I pushed my beat-up Pinto to the limit, and that was just fast enough. By the time Ron parked his even more beat-up VW bus next to his shack, I was sunbathing nude out back. The thick line of oleanders and creosote bushes around the south side blocked the view from the road, so we often went naked back there.

"Hey baby, how's it going?" I called as I sat up and waved my rather nice tits at Ron. He grinned appreciatively and walked over to me while shedding his cutoffs, tee, and sneakers.

"Everything's okay," Ron said, "Hey, it looks like you could use some lotion. Want a dose?" He gave me his lascivious-but-innocent horny-puppy-dog-eyes look unnecessarily -- no WAY was I going to resist. "And maybe you could lay some protection on me too, hmmm?"

He slathered me up with sun block, with careful attention to the juicy bits, y'know? I returned the favor, with interest. Meaning, I lotioned him thoroughly, then jacked him off pretty damn good. His thick eruptive semen spurts hit a nearby cholla (CHOY- yah) cactus. A couple loose cactus pads jiggled under the onslaught and threatened to fall.

"Hey, those jumping cholla really can jump," he joked, as I cleaned off his cock with my mouth, "and I guess I probably did too." He rubbed my ass. Mmm mmm good...

We laid around, soaking up rays, till the sunshine got too intense -- must have been around 10:30 AM. I moved my cute naked butt onto a chaise shaded under the tarp Ron had strung as an awning over the 4-yard-square concrete-paver 'patio' by the narrow back door.

Ron went inside and came out dressed in standard daytime desert garb: loose light khaki shirt and trousers covering his arms and legs, engineer boots, a wide-brim straw sombrero, red bandana, and big wraparound shades. He carried a cooler, a snack bag, a shotgun, and binoculars to his VW van.
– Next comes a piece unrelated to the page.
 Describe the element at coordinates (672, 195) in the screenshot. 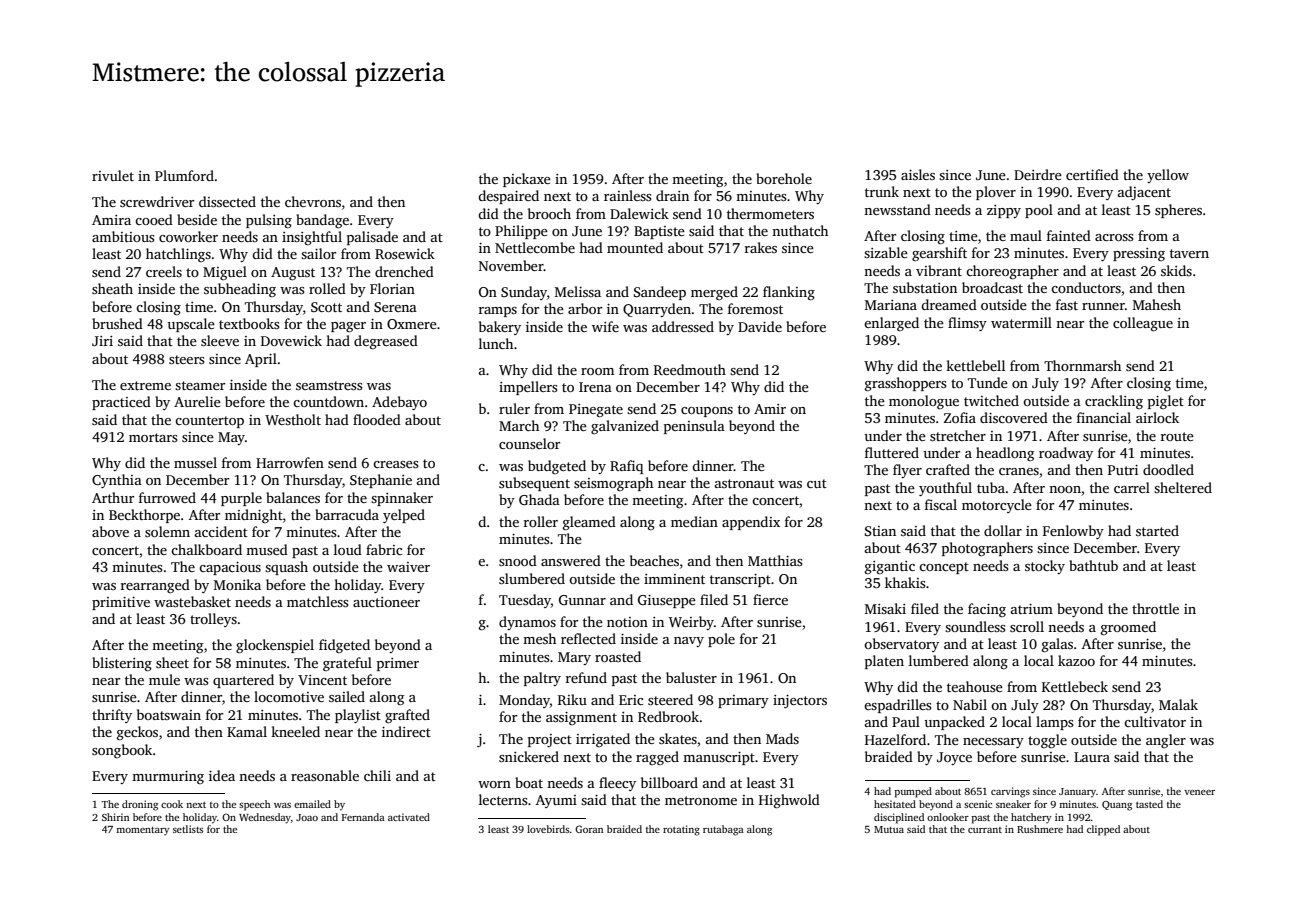

I see `drain` at that location.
"Sorry I can't stay babe, it's my turn at the desert tortoise survey area, gotta make sure no poachers or vandals come around. Just last week, I had to stop a guy from running his big-ass dune buggy right through the barbwire enclosure. Fucking barbarians!"

Ron was so protective! I was so proud of him! He would be so easy!

Ron kissed me good-bye. "See ya tomorrow, babe!" he called.

*****

I went into the little kitchen after Ron drove off and fixed myself an instant sangria spritzer: a bottle each of red port and diet Orange Sprite (hey, a girl's gotta watch her figure!) poured into a pitcher of ice cubes. Nice and simple and strong.

I took a quick shower, then went back outside to lie naked in the shade again. A desiccated desert wind blow-dried me externally while the iced sangria wetly frosted me inside. I got nice and relaxed. I nodded off to sleepy-bye land, zzzzz...

I crawled back into consciousness with a sexy feeling oozing through me. What was that? Something stroking my calf, and thigh, and along my hip. Fingers? Rough fingers? Rougher than Ron's, I could tell. Sliding on my waist, then across my belly, then circling my tits. What?

My eyes blearily opened to see a guy squatting next to me, a pale intense guy whose firm musculature was revealed when he stood. I saw he wore only tight Speedos that left nothing to the imagination. Wow, what a nice circumcised cock! I looked up to his face eventually and recognized Jack, one of the USMC cooks who lived next door.

"Hiya there Jenny, how ya doing?" he asked, almost innocently.

"Er, ahh, yeah, I'm fine, just fine..." I mumbled, shaking my head.

"Looking good, yes you are, girl! Mind if I grab a seat?" He waved at the cheap lawn chair.

"Er, ahh, sure, yeah, go ahead. Oh, where are my manners? D'ya want some sangria?"

"Thanks, yeah." He poked into the kitchen for a big cup, poured it full, and sat.

"Hey Jack, looks like you've been swimming or something," I observed smartly. Duh.

"Yeah, I was in the plunge at the base. Too bad I had to wear these," gesturing at his oh-so-tight swimwear, what there was of it. My eyes followed his hand.

"Umm, well, you can take them off now if you want," I murmured, a bit hypnotized.